Symptoms of CSU can be similar to other types of hives, which:
- Are red, white or skin coloured itchy blotches or lumps, that can be mistaken for mosquito bites.
- Vary in size (from a pin head to a dinner plate) and can occur on any part of the body.
- Usually last for less than 24 hours, and then show up later in another location on the body.
Some people who have CSU will also have angioedema, which are sudden swellings of different parts of the body, such as lips, eyelids, hands or feet, that can last up to several days.
Q 2: What causes hives?
Hives occur when histamine-containing mast cells, which are found under the lining of the skin, are activated and release histamine (and other chemicals) into the tissues. Histamine irritates nerve endings to cause itching, and makes blood vessels expand and leak, which causes redness and swelling.
Up to one in five people have hives at some time during their life. Common causes of hives include infections and contact allergy to plants or animals. Although hives can be part of an allergic reaction, hives that last for more than a few days are usually not caused by allergy. CSU can sometimes be caused by an underlying medical condition, but in most cases the cause of CSU is unknown (spontaneous or idiopathic).
Q 3: How is CSU diagnosed?
CSU is diagnosed when a person has spontaneous hives for more than six weeks, without any allergic cause. To confirm this diagnosis, your doctor will:
- Review your medical history (It can be helpful to keep a diary and a photo record of the hives), followed by a detailed physical examination.
- Order blood tests if an underlying condition is suspected. Allergy tests are usually not required unless there is a reason to suspect an allergic cause.
People with severe CSU symptoms that affect their daily life, and do not respond to simple treatment should be referred to a clinical immunology/allergy specialist for assessment and consideration of additional treatments.
Q 4: How is CSU treated?
Whilst most cases CSU resolve within a few weeks without any specific treatment, sometimes CSU can last for months or longer.

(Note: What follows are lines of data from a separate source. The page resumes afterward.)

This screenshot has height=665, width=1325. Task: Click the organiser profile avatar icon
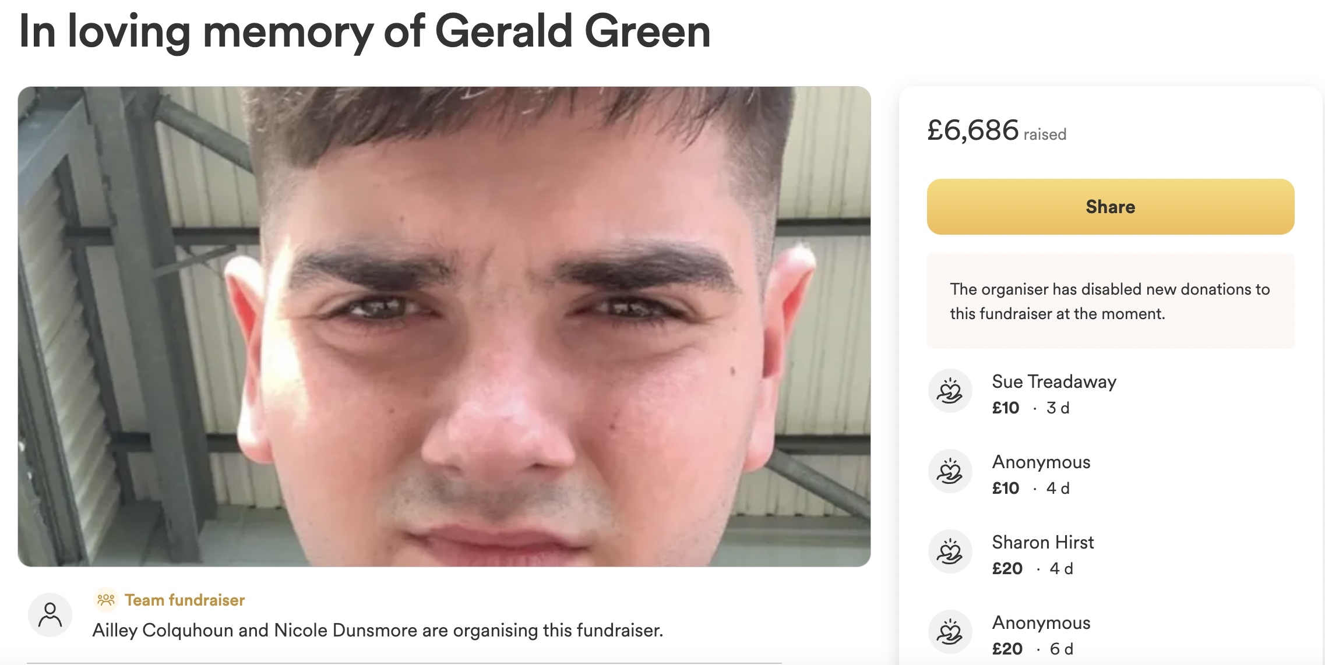50,615
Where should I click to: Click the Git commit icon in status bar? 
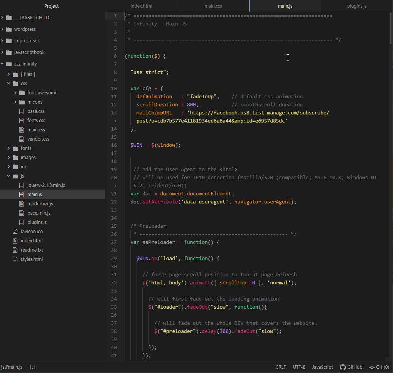(372, 367)
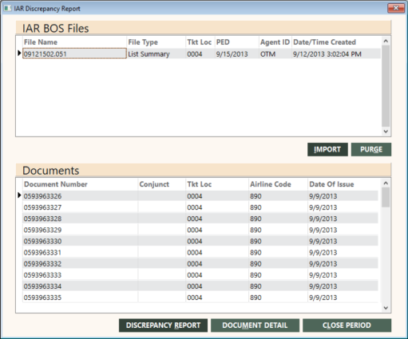Click the Documents list scroll down arrow
Image resolution: width=408 pixels, height=339 pixels.
pos(386,308)
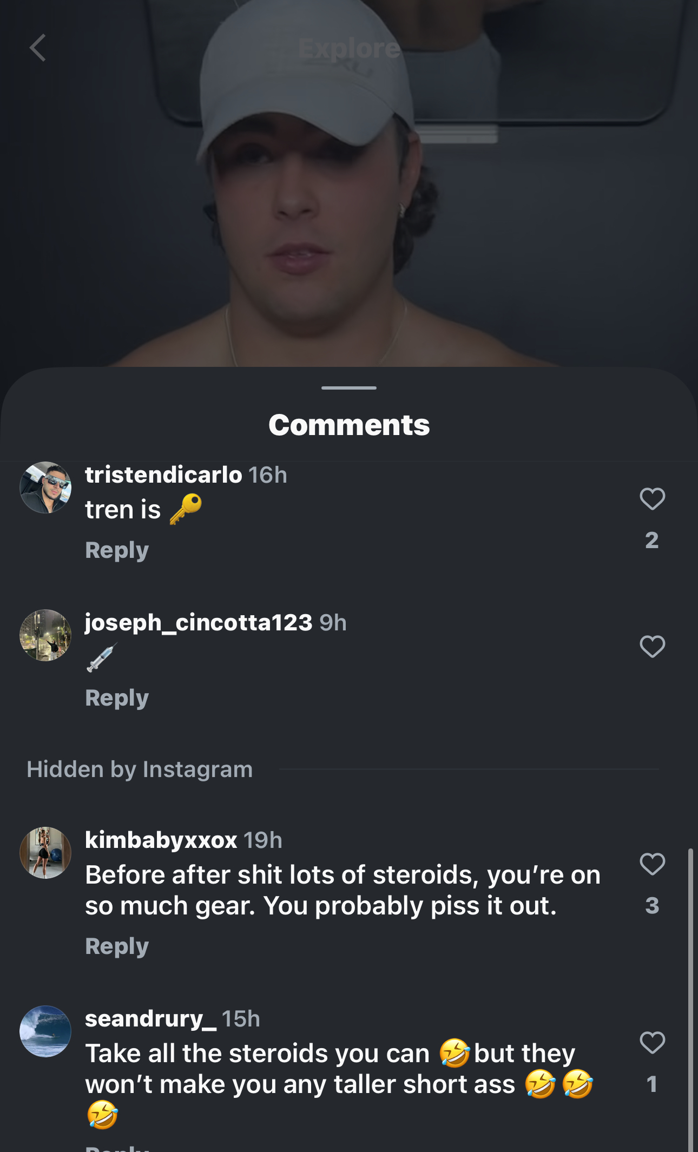Tap the Explore header title
This screenshot has height=1152, width=698.
click(x=349, y=49)
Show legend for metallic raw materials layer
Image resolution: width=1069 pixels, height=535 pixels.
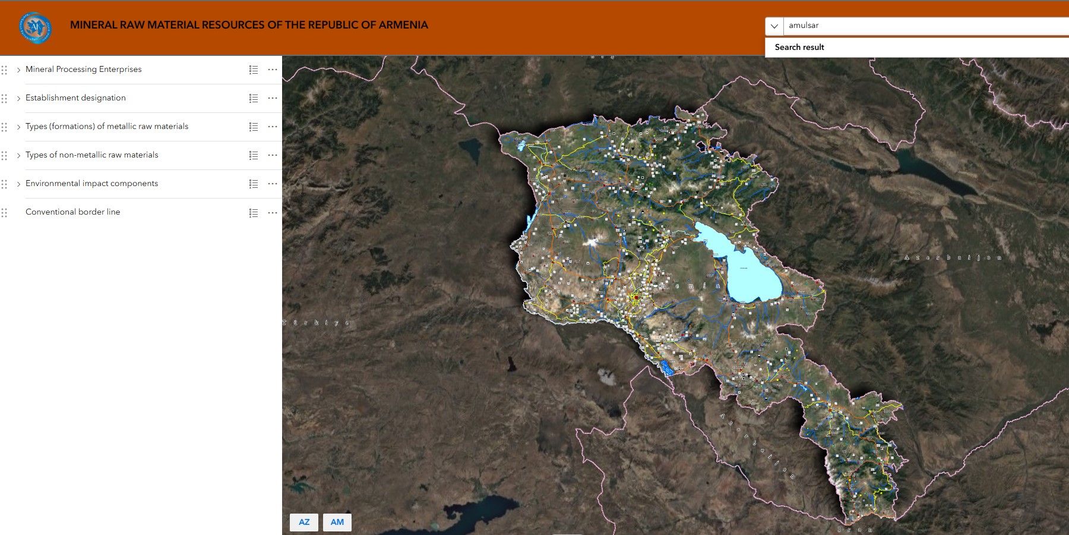pos(254,127)
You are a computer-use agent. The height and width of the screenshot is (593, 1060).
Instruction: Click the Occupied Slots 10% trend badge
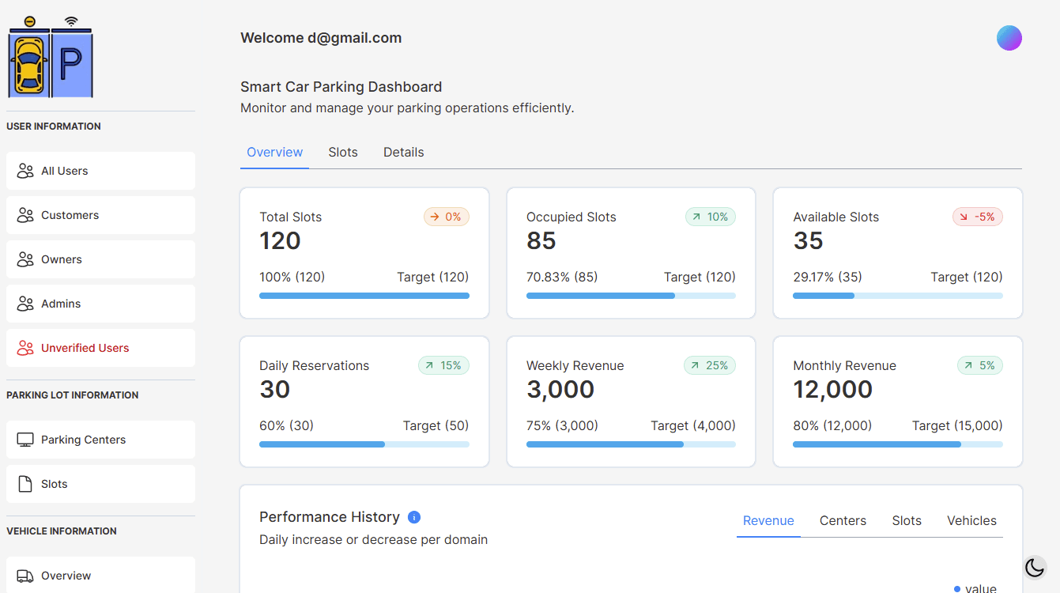click(710, 217)
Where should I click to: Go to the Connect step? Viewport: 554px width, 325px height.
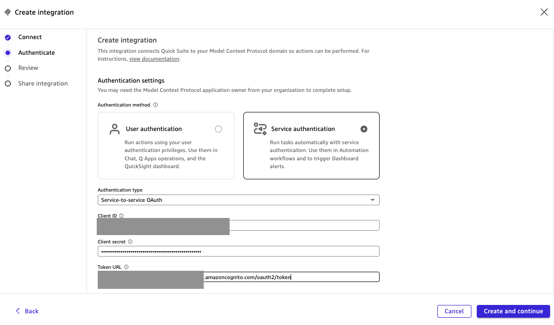[x=30, y=37]
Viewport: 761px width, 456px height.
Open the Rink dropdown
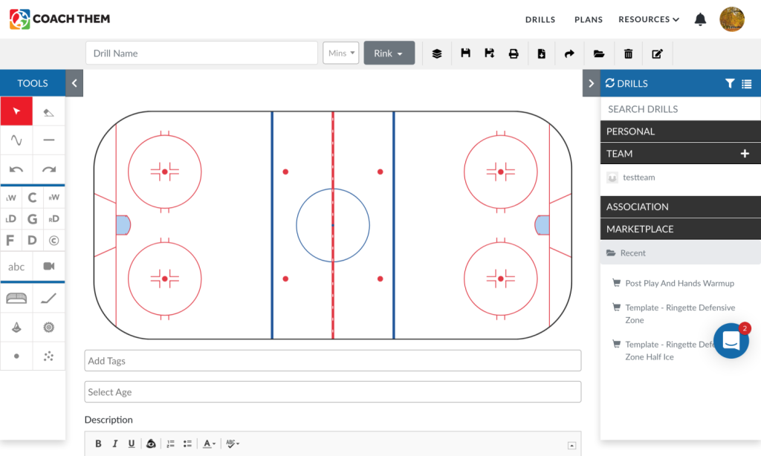389,53
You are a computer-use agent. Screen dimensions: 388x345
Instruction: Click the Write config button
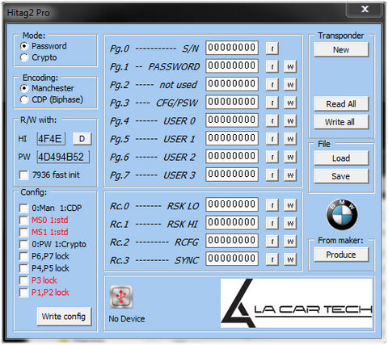coord(64,317)
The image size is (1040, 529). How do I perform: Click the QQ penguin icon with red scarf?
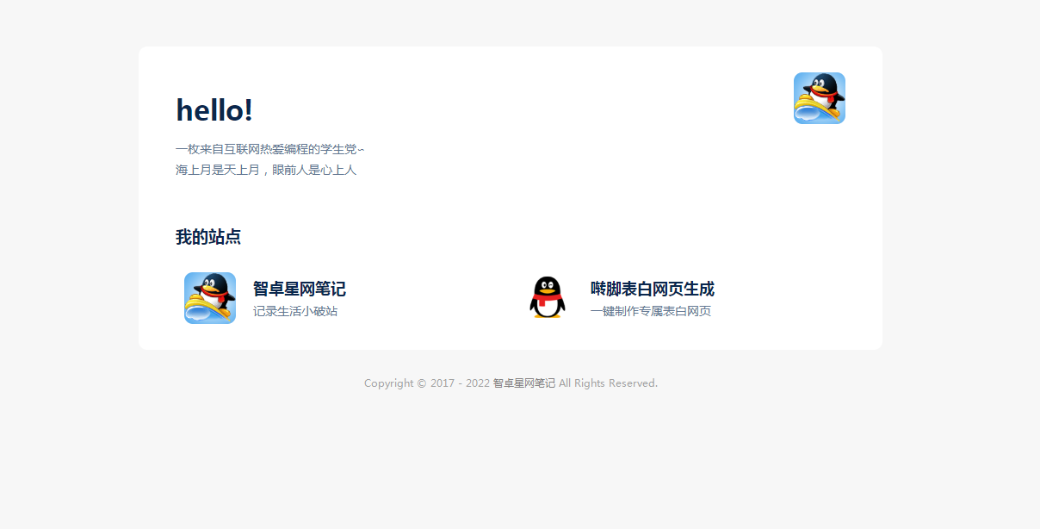(x=547, y=298)
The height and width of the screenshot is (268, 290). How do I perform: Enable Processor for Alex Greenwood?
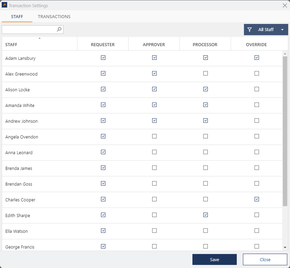[205, 73]
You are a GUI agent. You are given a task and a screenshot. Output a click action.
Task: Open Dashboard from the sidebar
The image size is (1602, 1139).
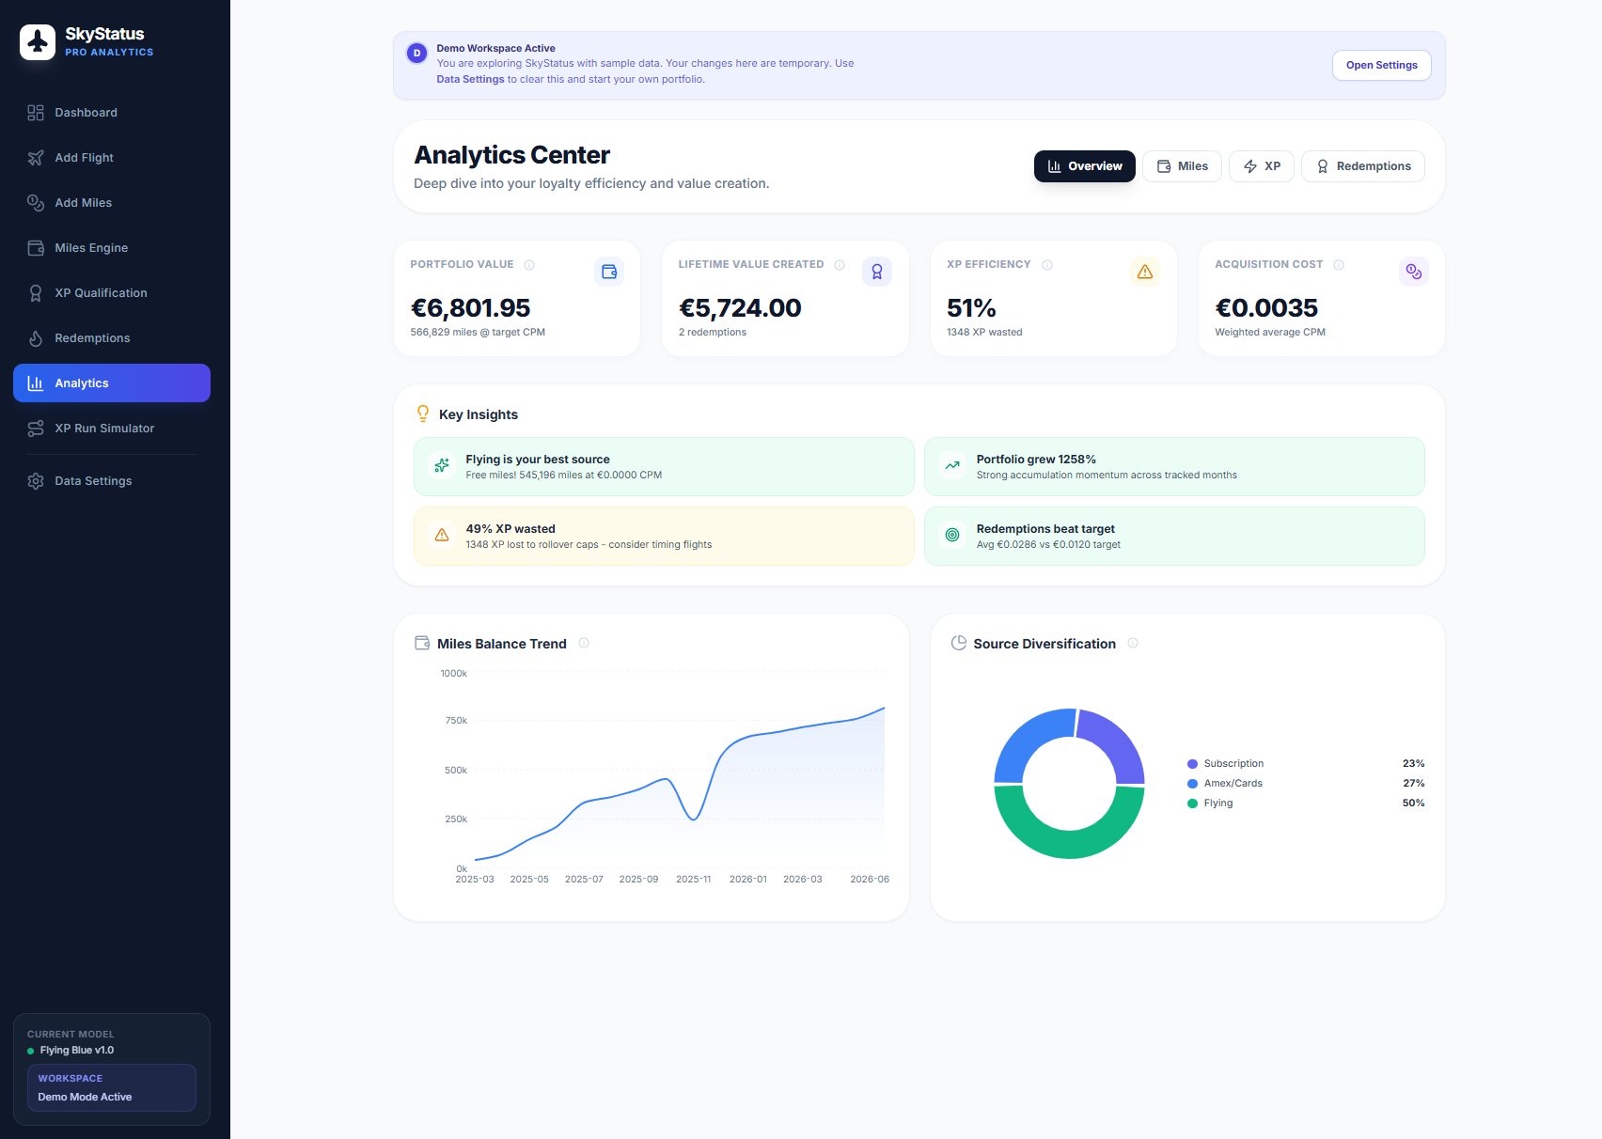(x=86, y=113)

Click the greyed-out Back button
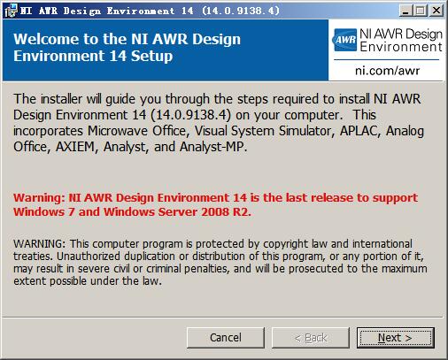pos(311,338)
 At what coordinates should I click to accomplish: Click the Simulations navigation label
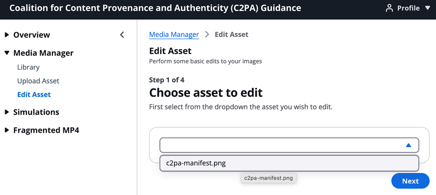point(36,112)
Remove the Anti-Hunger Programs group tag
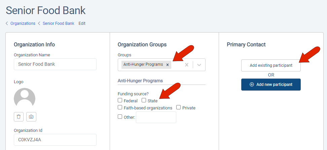The width and height of the screenshot is (327, 150). click(168, 65)
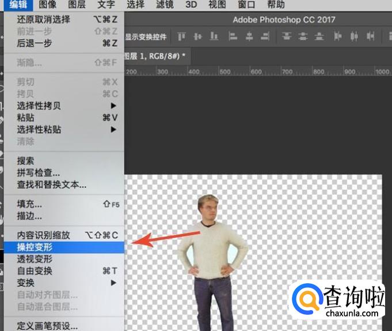Click 还原取消选择 to undo
The width and height of the screenshot is (392, 331).
click(x=43, y=19)
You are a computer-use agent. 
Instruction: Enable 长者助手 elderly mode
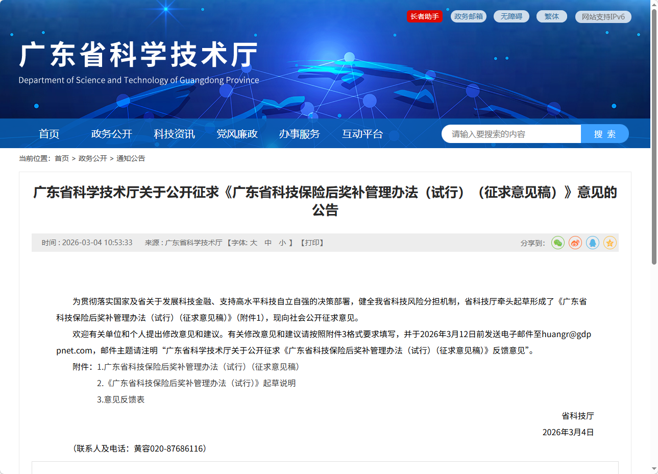425,16
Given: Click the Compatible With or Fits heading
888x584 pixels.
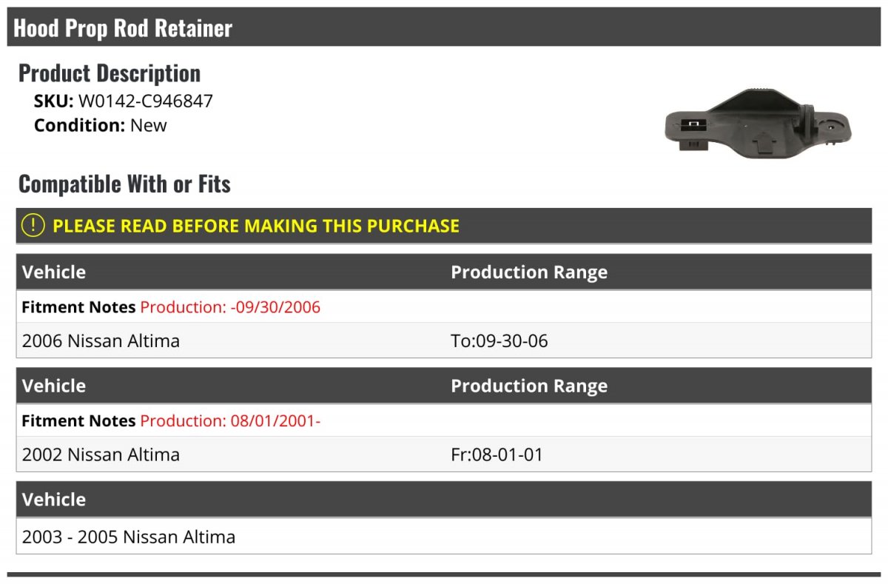Looking at the screenshot, I should click(124, 184).
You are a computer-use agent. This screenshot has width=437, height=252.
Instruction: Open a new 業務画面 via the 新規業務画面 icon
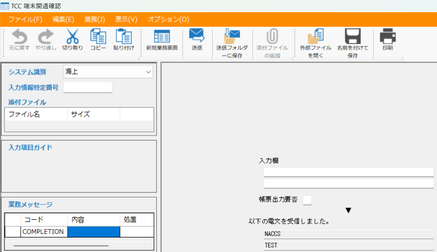161,41
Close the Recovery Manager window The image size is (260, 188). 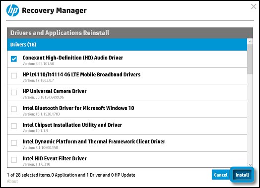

The goal of treatment is to reduce or suppress itch and hives, whilst minimising side effects.
Non-drowsy antihistamines are often used to relieve itch, and higher than standard doses may be required. Severe CSU that is not controlled with high dose antihistamines can require specialised treatment, including:
- Immune modulators - Usually given as subcutaneous injections into the tissue between the skin and the muscle that can be given at home.
- Immunosuppressive medications - Corticosteroids can be used to treat severe symptoms for a short time.
Options for long term treatment should be discussed with your specialist.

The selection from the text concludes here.